#### Text passage
============
In Harris v. Standard Accident and Ins. Co. (2d Cir. 1961), 297 Fed. 2d 627, certiorari denied, 369 U.S. 843, 82 Sup. Ct. 875, 7 L. Ed. 2d 847, the court held that the cause of action did not vest, because the insured was insolvent before rendition of the excess judgment, had paid no part of such judgment, and was discharged in bankruptcy from any future legal obligation to pay. The case has been strongly criticized in Note, 60 Mich. L. Rev. (1962), 517; and Note, 41 Tex. L. Rev. (1963), 595.

In Jones v. Hicks (1960), 358 Mich. 474, 493, 100 N.W.2d 243, and Schueler v. Phoenix Assurance Co. of New York (D. C. Mich. 1963), 223 Fed. Supp. 643, 645, the cause of action was held not to vest in the trustee on the basis of ". . . the long recognized rule in this State that an action for damages for fraud may not be prosecuted by an assignee thereof."
============
#### Information provided
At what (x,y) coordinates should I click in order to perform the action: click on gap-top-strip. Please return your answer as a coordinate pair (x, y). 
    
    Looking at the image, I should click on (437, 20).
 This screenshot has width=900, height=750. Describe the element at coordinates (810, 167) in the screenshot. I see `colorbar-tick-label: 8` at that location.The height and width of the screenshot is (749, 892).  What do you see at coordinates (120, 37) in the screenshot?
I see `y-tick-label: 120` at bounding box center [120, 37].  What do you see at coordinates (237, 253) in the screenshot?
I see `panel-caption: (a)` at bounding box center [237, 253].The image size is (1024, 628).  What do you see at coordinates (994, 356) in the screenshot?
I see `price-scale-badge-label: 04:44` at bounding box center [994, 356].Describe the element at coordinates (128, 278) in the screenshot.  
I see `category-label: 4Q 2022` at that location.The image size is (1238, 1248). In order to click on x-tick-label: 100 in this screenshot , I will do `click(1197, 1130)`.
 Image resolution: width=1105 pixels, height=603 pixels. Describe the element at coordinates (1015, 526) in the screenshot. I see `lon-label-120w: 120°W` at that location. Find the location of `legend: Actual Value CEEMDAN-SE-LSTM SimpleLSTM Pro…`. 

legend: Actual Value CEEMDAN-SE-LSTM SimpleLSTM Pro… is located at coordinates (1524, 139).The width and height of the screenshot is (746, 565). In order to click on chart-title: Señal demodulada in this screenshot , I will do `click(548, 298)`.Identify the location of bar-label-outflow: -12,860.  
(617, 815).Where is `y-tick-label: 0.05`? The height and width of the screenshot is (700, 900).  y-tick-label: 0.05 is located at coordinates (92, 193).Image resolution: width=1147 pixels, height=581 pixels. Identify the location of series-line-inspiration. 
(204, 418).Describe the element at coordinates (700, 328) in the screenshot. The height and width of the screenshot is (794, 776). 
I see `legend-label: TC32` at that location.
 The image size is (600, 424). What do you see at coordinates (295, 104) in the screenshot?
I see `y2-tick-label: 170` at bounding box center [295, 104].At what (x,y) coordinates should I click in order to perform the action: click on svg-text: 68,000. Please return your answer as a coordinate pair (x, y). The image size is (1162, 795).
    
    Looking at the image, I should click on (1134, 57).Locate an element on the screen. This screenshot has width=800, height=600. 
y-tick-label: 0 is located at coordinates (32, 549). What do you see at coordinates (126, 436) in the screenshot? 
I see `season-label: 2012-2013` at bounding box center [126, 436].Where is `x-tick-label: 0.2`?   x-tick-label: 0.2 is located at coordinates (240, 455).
============
From the legal passage, quote the words between "In Harris v." and "Rev. (1963), 595.", inclusive. The lines are unrelated to the legal passage.

#### Answer section
In Harris v. Standard Accident and Ins. Co. (2d Cir. 1961), 297 Fed. 2d 627, certiorari denied, 369 U.S. 843, 82 Sup. Ct. 875, 7 L. Ed. 2d 847, the court held that the cause of action did not vest, because the insured was insolvent before rendition of the excess judgment, had paid no part of such judgment, and was discharged in bankruptcy from any future legal obligation to pay. The case has been strongly criticized in Note, 60 Mich. L. Rev. (1962), 517; and Note, 41 Tex. L. Rev. (1963), 595.